Jean Berkey was elected in 2002 into House Seat #2, and took the Senator position when Aaron Reardon took the position of Snohomish County Executive. Aaron was challenged by Glenn Coggeshell in 2002, and received 65.34% of the vote.

===District 42===
- Dale E. Brandland (R) - Incumbent
- Jesse M. Salomon (D) - Challenger
  - Website: https://jessesalomonforstatesenate.blogspot.com/

Dale Brandland was challenged by Georgia Gardner (D), Peter Tassoni (G) and Donald Crawford (L) in 2002, and received 49.25% of the vote.

===District 43===
- Pat Thibaudeau (D) - Incumbent, stepping down
- Rep. Ed Murray (D)
  - Ed Murray for State Senate
- Loren Nelson (R)

Ed Murray has served the 43rd district since 1995 in the Washington State House of Representatives.

Pat Thibaudeau was challenged by Linde Knighton (G) in 2002, and received 79.04% of the vote. She announced her retirement from the Senate in May 2006, after Murray had declared his intention to challenge her for the Democratic nomination.

===District 44===
- Dave Schmidt (R) - Incumbent
- Steve Hobbs (D) - Challenger
  - Website: http://www.electhobbs.com/
- Lillian Kaufer (D) - Challenger
  - Website: https://web.archive.org/web/20060626071857/http://www.lillianforsenate.com/

David Schmidt was challenged by Phil Doerflein (D) in 2002 and received 53.09% of the vote.

===District 45===
- Toby Nixon (R)
  - Website: http://www.tobynixon.com/
- Eric Oemig (D)
  - Website: https://web.archive.org/web/20151106032436/http://www.voteeric.com/

Incumbent Sen. Bill Finkbeiner has decided to step down, citing personal reasons. Rep. Toby Nixon has declared for the seat, leaving his House seat open.

===District 46===
- Ken Jacobsen (D) - Incumbent
- Brian Travis (R)
Ken Jacobsen was unchallenged in 2002.

===District 47===
- Mike Riley (R)
  - Website: https://web.archive.org/web/20060822040045/http://www.riley4senate.com/
- Ed Crawford (D)
  - Website: https://web.archive.org/web/20060627130145/http://www.edcrawfordforsenate.com/
- Claudia Kauffman (D)
  - Website: https://web.archive.org/web/20061008105722/http://www.claudiaforsenate.com/

Stephen Johnson was challenged by Deborah Jacobson in 2002, and received 55.52% of the vote. Johnson has decided to run for Washington State Supreme Court in 2006, making this an open seat.

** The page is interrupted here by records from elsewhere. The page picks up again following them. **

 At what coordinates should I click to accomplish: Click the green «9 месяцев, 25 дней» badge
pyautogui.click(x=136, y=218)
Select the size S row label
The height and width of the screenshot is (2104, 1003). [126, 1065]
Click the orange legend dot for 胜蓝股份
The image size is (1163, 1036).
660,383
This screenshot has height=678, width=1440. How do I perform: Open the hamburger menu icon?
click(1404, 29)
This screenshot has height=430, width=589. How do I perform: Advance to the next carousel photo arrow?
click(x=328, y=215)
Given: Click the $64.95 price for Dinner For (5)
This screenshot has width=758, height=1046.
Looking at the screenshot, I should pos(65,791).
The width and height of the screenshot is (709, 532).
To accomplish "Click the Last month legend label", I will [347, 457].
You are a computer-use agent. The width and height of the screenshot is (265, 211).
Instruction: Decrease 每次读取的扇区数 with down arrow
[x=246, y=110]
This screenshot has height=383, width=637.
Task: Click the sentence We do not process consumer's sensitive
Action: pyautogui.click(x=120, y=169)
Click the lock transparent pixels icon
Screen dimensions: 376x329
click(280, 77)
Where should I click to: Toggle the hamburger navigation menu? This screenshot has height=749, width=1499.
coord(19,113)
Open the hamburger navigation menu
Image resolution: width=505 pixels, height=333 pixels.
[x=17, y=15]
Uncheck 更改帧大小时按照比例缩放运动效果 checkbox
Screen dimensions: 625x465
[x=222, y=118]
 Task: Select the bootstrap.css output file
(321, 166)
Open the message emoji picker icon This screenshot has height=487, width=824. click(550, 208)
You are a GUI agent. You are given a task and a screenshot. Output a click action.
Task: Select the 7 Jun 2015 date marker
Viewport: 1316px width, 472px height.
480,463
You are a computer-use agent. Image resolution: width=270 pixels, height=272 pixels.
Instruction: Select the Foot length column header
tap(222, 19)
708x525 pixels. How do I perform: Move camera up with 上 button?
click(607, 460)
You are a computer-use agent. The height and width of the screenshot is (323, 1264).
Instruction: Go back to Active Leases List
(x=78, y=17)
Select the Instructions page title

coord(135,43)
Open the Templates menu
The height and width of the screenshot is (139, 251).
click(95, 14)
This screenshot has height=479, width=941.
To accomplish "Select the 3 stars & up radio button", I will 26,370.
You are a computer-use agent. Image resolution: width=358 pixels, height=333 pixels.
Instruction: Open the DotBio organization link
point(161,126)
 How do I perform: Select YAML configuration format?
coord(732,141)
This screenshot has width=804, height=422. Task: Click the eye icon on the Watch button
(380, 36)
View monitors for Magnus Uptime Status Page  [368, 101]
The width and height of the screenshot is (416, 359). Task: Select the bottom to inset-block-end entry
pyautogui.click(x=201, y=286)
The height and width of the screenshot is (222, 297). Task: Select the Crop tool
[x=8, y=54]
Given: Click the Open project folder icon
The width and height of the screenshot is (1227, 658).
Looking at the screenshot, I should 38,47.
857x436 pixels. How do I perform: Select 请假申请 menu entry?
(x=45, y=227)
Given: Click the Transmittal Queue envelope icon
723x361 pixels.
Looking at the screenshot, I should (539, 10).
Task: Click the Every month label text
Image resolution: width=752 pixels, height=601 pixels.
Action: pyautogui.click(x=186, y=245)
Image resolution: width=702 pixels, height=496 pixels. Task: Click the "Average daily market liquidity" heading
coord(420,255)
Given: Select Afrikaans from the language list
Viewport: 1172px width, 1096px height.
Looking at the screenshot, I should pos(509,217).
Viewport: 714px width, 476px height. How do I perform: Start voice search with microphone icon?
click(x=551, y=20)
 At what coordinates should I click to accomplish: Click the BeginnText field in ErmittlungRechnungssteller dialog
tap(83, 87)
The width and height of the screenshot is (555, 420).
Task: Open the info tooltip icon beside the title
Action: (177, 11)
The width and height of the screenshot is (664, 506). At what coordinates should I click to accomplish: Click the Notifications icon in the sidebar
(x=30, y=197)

Steve Reichert was previously running for the Republican nomination, but withdrew due to an "old injury that has flared up".

Ed Crawford recently retired as chief of the city of Kent Police Department.

===District 48===
- Luke Esser (R) - Incumbent
- Rodney Tom (D) - Challenger
  - Rodney Tom is a 2 term Republican from the House in the 48th. On March 14, he announced that he would be seeking the Senate seat as a Democrat, asking challenger Debi Golden (www.debigolden.com) to step aside to avoid a primary election.